67.08 Transthoracic Versus Transhiatal Esophagectomy: Is there a More Favorable Approach?

M. Berrata3, R. Shridhar2, P. Briceno1, S. Kucera4, A. Patel5, J. Lee1, J. Huston1, K. Meredith1  1Florida State University College Of Medicine/Sarasota Memorial Health Care System,Gastrointestinal Oncology,Sarasota, FL, USA 2University Of Central Florida,Radiation Oncology,Sarasota, FL, USA 3Florida State University College Of Medicine,Sarasota, FL, USA 4Florida State University College Of Medicine/Sarasota Memorial Health Care System,Endoscopic Oncology,Sarasota, FL, USA 5Florida Cancer Specialists,Medical Oncology,Sarasota, FL, USA

Introduction:  Esophageal cancer continues to increase in incidence worldwide. The long-term survival for patients with locally advanced esophageal cancer remains poor despite improvements in multi-modality care over the last several decades. Surgical resection remains piviotal in the management of patients with esophageal cancer.  The myriad of techniques preclude the recommendation of a standard approach to esophageal resection. We investigate the difference in outcomes between the trans-thoracic (TT) and trans-hiatal (TH) approach in esophageal cancer patients undergoing esophagectomy. 

Methods: A prospectively managed esophagectomy database was queried for patients undergoing trans-thoracic or trans-hiatal esophagectomy between 1996 and 2015. Basic demographics, tumor characteristics, operative details, and post-operative outcomes were recorded. Continuous variables were compared using the Kruskal Wallis or the ANOVA tests as appropriate. Pearson’s Chi-square test was used to compare categorical variables. All statistical tests were two-sided and an α (type I) error <0.05 was considered statistically significant. 

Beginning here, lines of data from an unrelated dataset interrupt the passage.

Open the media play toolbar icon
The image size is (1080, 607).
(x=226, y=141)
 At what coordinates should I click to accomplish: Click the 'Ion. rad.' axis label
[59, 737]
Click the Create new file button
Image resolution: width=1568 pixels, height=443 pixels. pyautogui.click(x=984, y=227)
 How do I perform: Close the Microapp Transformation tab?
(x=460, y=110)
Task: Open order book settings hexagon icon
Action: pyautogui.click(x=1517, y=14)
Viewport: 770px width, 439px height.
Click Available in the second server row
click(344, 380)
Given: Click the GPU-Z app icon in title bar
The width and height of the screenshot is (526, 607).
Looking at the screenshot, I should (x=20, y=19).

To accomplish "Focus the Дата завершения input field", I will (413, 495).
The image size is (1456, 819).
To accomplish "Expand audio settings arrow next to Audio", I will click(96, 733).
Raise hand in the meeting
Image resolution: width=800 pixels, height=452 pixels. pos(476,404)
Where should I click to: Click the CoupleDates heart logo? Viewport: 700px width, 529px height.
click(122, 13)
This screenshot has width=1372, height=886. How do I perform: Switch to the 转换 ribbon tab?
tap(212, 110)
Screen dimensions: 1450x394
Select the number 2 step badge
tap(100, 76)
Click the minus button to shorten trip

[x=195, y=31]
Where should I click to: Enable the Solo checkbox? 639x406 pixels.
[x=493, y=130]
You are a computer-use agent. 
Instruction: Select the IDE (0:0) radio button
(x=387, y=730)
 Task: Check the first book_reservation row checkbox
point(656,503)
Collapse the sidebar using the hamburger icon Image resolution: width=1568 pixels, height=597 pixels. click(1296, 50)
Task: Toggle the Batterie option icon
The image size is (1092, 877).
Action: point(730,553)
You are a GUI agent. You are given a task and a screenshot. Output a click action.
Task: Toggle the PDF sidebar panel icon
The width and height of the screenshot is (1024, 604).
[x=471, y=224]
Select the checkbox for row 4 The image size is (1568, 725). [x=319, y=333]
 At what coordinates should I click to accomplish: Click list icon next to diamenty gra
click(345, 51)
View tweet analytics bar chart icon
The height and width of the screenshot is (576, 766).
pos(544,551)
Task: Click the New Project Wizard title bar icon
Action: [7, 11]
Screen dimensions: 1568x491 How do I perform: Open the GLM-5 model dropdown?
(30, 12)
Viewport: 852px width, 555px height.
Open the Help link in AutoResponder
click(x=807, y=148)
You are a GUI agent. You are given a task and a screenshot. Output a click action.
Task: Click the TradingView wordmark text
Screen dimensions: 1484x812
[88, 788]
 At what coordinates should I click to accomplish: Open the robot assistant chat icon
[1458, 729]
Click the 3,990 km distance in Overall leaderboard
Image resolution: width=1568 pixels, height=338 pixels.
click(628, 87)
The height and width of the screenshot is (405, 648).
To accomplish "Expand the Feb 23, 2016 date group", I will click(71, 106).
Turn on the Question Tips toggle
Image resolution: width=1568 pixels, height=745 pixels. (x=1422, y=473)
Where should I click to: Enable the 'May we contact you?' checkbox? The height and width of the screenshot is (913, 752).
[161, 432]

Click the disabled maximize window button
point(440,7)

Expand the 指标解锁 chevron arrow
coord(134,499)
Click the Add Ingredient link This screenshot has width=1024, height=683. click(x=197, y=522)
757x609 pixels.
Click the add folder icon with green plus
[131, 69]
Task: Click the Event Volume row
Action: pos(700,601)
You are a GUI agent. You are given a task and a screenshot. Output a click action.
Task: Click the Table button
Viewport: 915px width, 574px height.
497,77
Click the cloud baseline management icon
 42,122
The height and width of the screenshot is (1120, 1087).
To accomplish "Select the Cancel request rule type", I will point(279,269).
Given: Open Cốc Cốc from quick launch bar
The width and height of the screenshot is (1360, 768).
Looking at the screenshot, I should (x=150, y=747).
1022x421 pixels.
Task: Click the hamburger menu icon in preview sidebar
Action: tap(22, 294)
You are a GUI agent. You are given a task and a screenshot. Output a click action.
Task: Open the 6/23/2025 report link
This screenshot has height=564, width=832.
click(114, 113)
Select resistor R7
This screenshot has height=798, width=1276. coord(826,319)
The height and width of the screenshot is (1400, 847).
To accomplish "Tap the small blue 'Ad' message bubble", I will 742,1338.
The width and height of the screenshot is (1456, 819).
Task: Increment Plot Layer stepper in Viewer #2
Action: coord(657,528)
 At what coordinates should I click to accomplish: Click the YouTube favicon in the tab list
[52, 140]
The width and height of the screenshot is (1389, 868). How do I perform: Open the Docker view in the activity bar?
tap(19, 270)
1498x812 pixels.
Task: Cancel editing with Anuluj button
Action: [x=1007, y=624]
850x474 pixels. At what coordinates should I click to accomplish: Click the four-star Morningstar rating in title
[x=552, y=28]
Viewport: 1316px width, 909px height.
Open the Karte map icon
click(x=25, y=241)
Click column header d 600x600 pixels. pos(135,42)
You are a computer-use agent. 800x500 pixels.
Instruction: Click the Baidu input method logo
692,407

Results: We identified 846 patients who underwent esophageactomy with a mean age of 64 ± 10 years, 714 (84.4%) TT and 132 (15.6%) TH. There were 239 (33.5%) patients within TT that underwent minimally invasive approach (MIE) and 63 (47.7%) within TH that underwent MIE.  Post-operative complications occurred in 207 (29.0%) patients in the TT and 59 (44.7%) in the patients who underwent TH p<0.001.  The most common complications in TT vs TH were anastomotic leak: 4.3% vs 9.8% p=0.01; anastomotic stricture 7% vs 26.5%, p<0.001; pneumonia 12.6% vs 22.7% p<0.002; aspiration 1.7% vs 15.9%, p<0.001; wound infection 4.5% vs 10.6% p=0.004; atrial fibrillation 13.6% vs 14.4%, p=0.8; and pleural effusion 3.2% vs 11.4%, p<0.001.  There were 13 (1.5%) mortalities, 11 (1.5%) in the TT and 2 (1.5%) in the TH cohort, p=1. Neoadjuvant therapy was administered in 459 (64.3%) TT and 78 (59.1%) TH patients, p=0.2. R0 resections were comparable amongst groups 679 (95.6%) in TT and 122 (93.1%) in TH p=0.2. However the lymph node harvest was higher in the TT patients 12±8 compared to 9±6 in the TH group, p<0.001 and 18±9 in the MIE TT vs 9±6 in the MIE TH, p=0.001. 

Conclusion: While both TT and TH are acceptable techniques for esophageal resection, the trans-thoracic approach is associated with fewer post-operative complications.  Pulmonary complications which are traditionally believed to be lower in the TH groups were also higher in patients undergoing the trans-hiatal approach. Additionally, patients undergoing TT demonstrated superior nodal harvest which may have implications in oncologic outcomes.